• _Task to complete_:
From the material below, output as a Markdown table every line from the line containing "The height and width of the screenshot is (425, 684)." through the line containing "pyautogui.click(x=1284, y=132)", both included, leaving out blank lines. Use two columns, Row for a running number and Content for the line itself, and include only those lines.

• _Material for this task_:
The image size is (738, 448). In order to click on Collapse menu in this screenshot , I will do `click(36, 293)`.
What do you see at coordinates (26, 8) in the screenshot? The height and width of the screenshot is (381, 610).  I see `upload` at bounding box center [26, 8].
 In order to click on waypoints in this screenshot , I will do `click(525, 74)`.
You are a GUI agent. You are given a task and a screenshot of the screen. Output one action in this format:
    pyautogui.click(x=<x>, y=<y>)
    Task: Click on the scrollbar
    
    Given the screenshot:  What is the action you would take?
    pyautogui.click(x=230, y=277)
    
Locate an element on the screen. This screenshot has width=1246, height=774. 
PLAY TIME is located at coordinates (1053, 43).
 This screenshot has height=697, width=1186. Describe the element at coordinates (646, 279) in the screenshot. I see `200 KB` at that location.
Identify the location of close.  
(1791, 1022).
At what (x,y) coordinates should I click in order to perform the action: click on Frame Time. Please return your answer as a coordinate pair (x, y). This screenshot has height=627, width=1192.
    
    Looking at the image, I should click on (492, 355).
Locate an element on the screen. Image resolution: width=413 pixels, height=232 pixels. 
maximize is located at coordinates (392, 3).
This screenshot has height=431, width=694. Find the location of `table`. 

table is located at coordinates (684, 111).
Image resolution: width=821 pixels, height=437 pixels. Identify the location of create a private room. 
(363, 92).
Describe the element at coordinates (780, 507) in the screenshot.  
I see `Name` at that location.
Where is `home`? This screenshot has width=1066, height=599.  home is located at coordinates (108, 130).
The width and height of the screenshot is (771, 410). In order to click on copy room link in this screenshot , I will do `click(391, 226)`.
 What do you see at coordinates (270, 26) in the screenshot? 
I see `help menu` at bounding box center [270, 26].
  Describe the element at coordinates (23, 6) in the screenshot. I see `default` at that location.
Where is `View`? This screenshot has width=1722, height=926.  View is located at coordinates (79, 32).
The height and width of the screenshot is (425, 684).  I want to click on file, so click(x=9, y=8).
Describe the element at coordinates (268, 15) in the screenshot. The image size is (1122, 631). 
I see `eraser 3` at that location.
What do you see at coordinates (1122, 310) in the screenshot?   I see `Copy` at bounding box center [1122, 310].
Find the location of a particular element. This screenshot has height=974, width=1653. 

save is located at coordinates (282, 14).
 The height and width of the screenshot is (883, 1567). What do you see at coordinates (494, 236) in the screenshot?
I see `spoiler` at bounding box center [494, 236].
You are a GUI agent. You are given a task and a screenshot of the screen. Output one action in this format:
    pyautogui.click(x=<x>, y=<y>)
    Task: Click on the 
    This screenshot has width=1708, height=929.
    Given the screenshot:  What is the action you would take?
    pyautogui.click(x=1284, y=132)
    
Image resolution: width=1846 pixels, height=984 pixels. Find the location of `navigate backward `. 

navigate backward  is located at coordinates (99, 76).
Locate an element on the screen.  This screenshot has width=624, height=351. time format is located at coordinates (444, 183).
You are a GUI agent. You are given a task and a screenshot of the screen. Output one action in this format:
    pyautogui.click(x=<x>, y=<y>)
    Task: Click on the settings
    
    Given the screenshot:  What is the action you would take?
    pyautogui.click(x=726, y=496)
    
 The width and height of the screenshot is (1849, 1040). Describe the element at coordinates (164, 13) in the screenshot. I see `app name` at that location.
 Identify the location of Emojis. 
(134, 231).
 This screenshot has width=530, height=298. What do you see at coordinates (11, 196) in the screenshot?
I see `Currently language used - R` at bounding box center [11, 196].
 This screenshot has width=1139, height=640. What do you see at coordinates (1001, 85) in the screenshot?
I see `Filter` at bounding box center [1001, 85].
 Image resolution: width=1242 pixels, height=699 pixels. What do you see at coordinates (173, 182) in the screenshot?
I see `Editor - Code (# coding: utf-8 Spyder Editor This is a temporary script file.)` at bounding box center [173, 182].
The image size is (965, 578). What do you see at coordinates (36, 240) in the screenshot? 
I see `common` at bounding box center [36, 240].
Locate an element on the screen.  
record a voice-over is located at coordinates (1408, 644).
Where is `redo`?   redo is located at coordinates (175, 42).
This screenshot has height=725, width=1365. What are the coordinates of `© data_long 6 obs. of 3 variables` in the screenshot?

• _Answer to this task_:
| Row | Content |
|---|---|
| 1 | The height and width of the screenshot is (425, 684).  I want to click on file, so click(x=9, y=8). |
| 2 | Describe the element at coordinates (268, 15) in the screenshot. The image size is (1122, 631).  |
| 3 | I see `eraser 3` at that location. |
| 4 | What do you see at coordinates (1122, 310) in the screenshot?   I see `Copy` at bounding box center [1122, 310]. |
| 5 | Find the location of a particular element. This screenshot has height=974, width=1653.  |
| 6 | save is located at coordinates (282, 14). |
| 7 |  The height and width of the screenshot is (883, 1567). What do you see at coordinates (494, 236) in the screenshot? |
| 8 | I see `spoiler` at bounding box center [494, 236]. |
| 9 | You are a GUI agent. You are given a task and a screenshot of the screen. Output one action in this format: |
| 10 |     pyautogui.click(x=<x>, y=<y>) |
| 11 |     Task: Click on the  |
| 12 |     This screenshot has width=1708, height=929. |
| 13 |     Given the screenshot:  What is the action you would take? |
| 14 |     pyautogui.click(x=1284, y=132) |